TASK TO COMPLETE:
Below are the records; copy out every line that holds the word "computer".

INFORMATION GIVEN:
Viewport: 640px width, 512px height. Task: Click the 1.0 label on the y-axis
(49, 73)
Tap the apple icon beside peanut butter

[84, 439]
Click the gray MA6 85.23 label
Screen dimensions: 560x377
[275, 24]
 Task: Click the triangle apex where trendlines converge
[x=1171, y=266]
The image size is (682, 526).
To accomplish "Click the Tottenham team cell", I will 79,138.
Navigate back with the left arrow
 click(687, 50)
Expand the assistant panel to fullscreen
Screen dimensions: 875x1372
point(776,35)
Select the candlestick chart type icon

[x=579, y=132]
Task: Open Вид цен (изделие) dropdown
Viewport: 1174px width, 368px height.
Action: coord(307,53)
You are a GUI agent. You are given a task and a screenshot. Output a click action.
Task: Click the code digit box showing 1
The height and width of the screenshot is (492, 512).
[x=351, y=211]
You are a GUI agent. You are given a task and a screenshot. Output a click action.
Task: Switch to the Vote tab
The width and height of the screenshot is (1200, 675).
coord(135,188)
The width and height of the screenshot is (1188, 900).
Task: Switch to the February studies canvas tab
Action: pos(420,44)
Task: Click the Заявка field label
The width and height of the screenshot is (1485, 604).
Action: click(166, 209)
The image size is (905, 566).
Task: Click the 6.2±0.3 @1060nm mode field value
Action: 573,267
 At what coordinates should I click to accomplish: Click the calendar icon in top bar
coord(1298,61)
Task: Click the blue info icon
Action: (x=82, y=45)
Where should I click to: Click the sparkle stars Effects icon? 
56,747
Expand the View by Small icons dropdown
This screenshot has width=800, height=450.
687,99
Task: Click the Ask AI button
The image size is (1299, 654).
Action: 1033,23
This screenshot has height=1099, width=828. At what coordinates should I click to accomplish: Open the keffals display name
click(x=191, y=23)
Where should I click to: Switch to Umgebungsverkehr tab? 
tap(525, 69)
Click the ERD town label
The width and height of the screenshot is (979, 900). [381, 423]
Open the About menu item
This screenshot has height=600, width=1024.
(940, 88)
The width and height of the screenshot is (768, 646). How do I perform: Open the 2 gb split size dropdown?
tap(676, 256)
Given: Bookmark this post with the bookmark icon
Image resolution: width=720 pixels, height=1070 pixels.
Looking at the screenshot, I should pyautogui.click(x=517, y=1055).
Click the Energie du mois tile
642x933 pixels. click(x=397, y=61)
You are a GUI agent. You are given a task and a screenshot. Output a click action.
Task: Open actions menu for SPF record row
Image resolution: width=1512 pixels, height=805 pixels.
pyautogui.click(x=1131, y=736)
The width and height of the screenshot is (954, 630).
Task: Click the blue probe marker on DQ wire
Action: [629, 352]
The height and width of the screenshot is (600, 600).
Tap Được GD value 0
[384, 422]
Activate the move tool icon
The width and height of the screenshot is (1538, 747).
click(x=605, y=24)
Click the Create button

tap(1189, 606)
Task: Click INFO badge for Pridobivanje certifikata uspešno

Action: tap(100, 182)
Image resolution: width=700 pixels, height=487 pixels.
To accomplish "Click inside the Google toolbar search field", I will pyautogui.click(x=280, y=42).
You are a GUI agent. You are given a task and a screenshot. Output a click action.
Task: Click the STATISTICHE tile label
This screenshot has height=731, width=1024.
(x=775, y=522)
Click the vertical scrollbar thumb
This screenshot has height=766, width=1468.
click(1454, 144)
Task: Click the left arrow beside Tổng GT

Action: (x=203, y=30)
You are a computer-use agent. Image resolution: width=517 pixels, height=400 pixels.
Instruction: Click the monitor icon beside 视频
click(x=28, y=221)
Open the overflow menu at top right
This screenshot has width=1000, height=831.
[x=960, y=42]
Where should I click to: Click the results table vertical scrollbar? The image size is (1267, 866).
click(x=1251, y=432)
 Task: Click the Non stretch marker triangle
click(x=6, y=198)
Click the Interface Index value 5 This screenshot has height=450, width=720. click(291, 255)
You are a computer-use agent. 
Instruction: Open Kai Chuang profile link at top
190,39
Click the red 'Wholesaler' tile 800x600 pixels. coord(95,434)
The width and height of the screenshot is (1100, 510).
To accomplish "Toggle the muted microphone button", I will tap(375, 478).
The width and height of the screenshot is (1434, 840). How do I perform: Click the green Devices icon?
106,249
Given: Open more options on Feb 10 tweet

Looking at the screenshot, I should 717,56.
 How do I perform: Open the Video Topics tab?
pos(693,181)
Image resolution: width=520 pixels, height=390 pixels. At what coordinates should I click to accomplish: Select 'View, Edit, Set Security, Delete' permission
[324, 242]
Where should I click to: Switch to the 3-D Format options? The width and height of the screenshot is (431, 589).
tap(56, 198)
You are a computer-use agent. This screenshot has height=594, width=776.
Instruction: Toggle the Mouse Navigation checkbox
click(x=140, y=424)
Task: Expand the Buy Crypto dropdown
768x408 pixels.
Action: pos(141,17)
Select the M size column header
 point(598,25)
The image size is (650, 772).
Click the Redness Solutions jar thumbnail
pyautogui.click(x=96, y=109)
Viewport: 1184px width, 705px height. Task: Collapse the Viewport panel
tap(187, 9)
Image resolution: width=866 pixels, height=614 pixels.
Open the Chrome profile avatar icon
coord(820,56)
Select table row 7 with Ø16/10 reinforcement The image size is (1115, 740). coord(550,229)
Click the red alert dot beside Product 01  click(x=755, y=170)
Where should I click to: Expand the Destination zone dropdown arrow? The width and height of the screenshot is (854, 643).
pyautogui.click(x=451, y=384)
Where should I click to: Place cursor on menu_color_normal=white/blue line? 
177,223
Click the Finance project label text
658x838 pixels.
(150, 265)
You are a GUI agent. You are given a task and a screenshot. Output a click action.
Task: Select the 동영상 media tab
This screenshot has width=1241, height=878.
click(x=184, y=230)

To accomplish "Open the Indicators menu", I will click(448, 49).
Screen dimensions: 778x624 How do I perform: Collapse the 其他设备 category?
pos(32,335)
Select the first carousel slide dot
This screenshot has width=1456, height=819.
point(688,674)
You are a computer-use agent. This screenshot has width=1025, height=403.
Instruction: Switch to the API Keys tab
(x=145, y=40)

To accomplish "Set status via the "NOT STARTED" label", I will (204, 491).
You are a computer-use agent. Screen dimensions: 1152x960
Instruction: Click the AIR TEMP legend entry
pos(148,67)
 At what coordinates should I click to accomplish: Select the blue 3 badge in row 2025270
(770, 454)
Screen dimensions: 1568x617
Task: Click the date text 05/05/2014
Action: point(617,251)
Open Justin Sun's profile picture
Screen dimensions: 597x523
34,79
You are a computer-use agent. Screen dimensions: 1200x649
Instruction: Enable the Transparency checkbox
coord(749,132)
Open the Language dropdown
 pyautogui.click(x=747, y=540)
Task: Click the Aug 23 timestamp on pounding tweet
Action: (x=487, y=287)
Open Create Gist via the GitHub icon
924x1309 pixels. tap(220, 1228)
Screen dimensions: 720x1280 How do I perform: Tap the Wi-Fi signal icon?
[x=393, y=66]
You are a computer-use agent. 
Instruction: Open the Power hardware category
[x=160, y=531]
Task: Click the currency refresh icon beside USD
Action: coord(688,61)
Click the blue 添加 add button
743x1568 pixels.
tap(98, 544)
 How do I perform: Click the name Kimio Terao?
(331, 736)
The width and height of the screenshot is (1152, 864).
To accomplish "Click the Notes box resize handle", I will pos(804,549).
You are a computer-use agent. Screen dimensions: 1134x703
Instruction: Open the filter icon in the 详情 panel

ANSWER AREA:
You are a computer-use agent. Image resolution: width=517 pixels, height=400 pixels.
You are a computer-use agent. 
You are a computer-use agent. This screenshot has height=594, width=776.
You are a computer-use agent. This screenshot has width=1025, height=403.
You are a computer-use agent. Screen dimensions: 1152x960
You are a computer-use agent. Screen dimensions: 1200x649
You are a computer-use agent. 
You are a computer-use agent. Screen dimensions: 1134x703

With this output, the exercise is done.